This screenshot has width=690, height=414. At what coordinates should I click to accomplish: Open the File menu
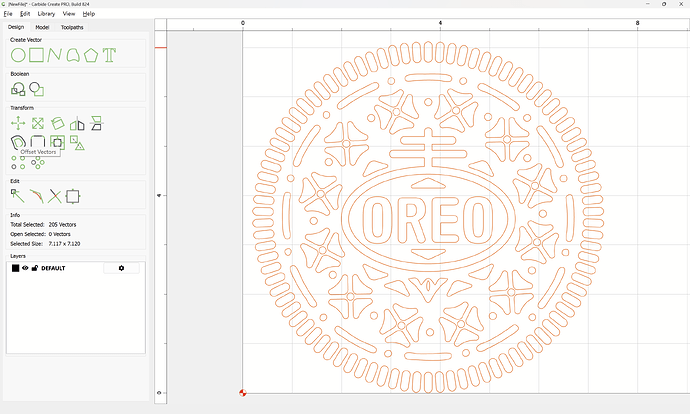[8, 14]
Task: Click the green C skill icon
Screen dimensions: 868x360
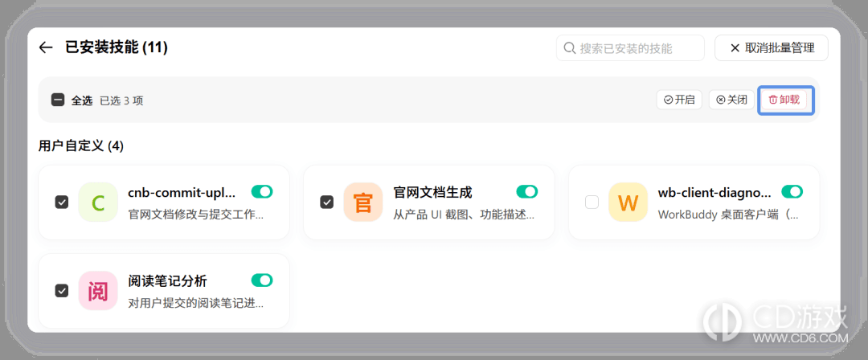Action: click(x=98, y=203)
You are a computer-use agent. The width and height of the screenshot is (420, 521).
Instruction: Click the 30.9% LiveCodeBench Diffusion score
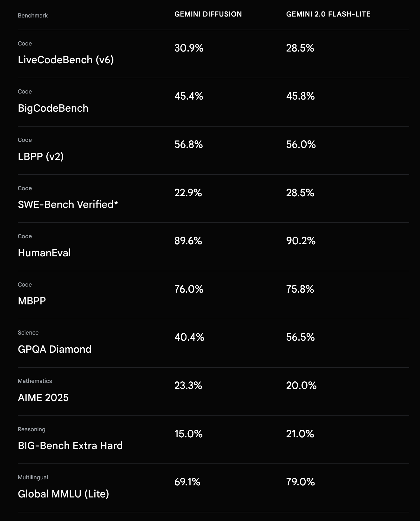(189, 48)
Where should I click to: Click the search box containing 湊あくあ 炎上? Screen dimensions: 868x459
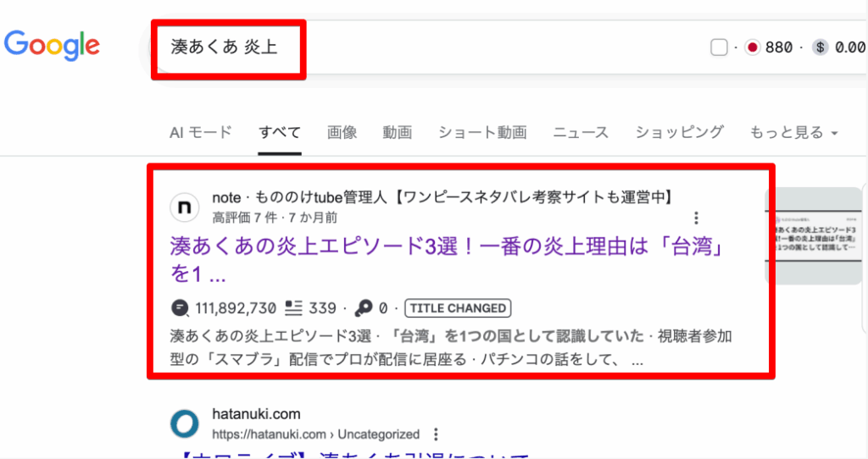424,47
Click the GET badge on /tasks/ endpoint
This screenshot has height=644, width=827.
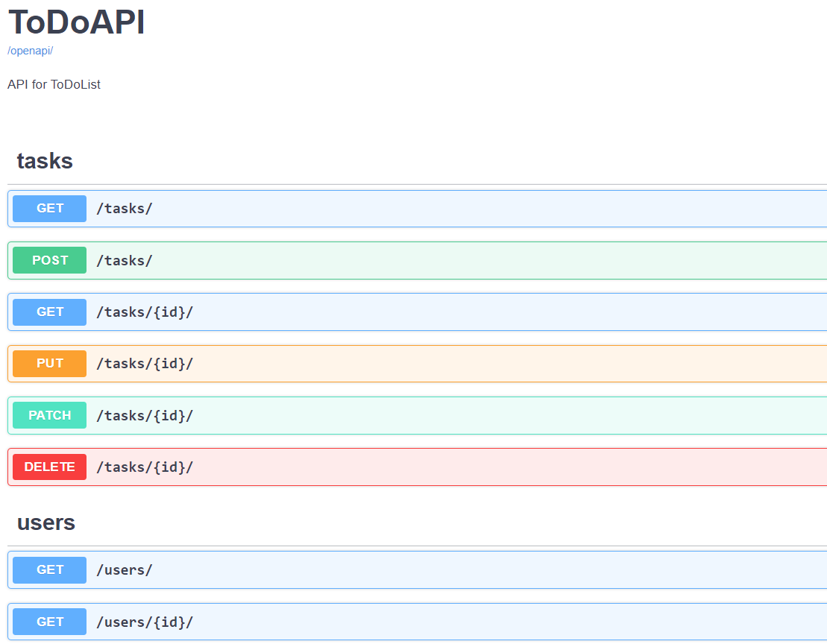pyautogui.click(x=48, y=209)
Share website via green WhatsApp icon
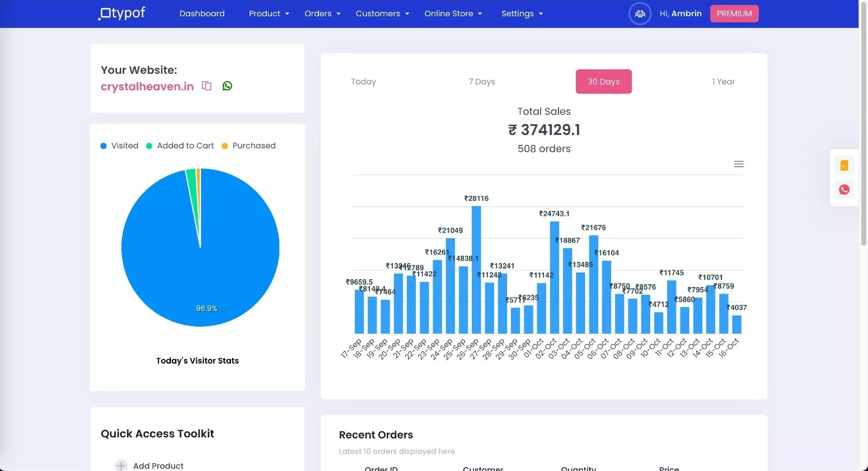The image size is (868, 471). [x=227, y=86]
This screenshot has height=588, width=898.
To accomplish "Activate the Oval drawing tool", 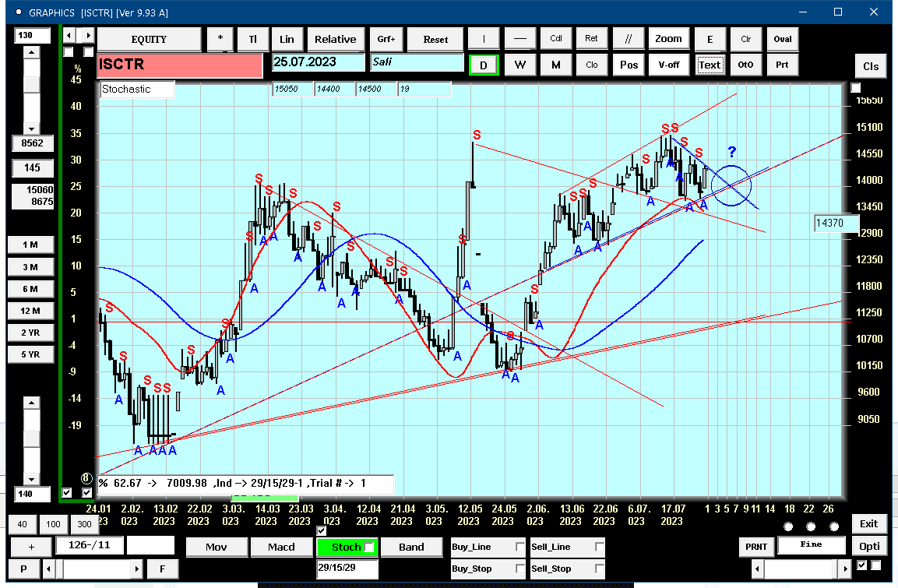I will click(782, 39).
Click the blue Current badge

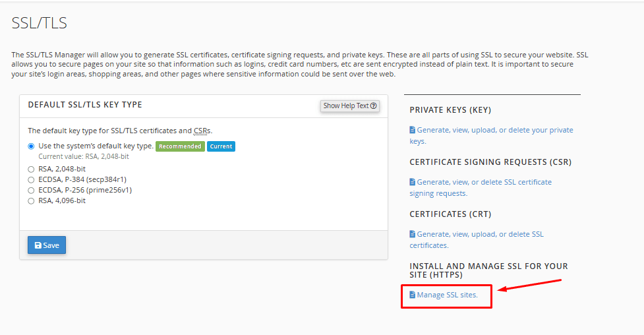pyautogui.click(x=221, y=146)
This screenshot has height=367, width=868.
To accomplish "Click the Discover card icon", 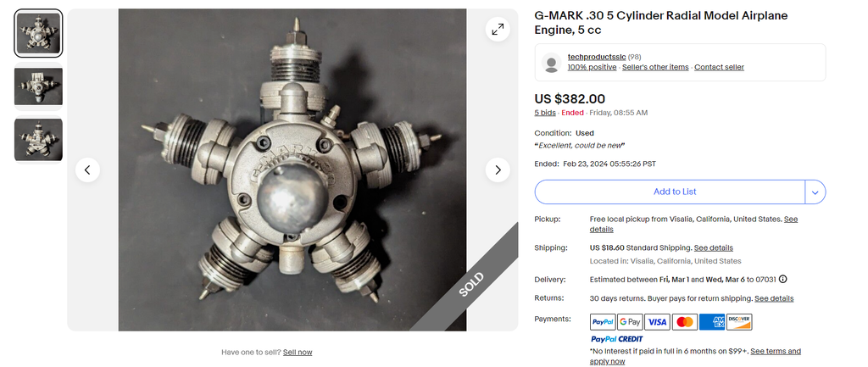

━━━━━━━━

Assignment:
Print only the lines running from the one containing "Click the blue Current badge" to the end of the data above, exactly; include no pictures.

Problem solution:
Click the blue Current badge

pyautogui.click(x=221, y=146)
This screenshot has height=367, width=868.
To accomplish "Click the Discover card icon", 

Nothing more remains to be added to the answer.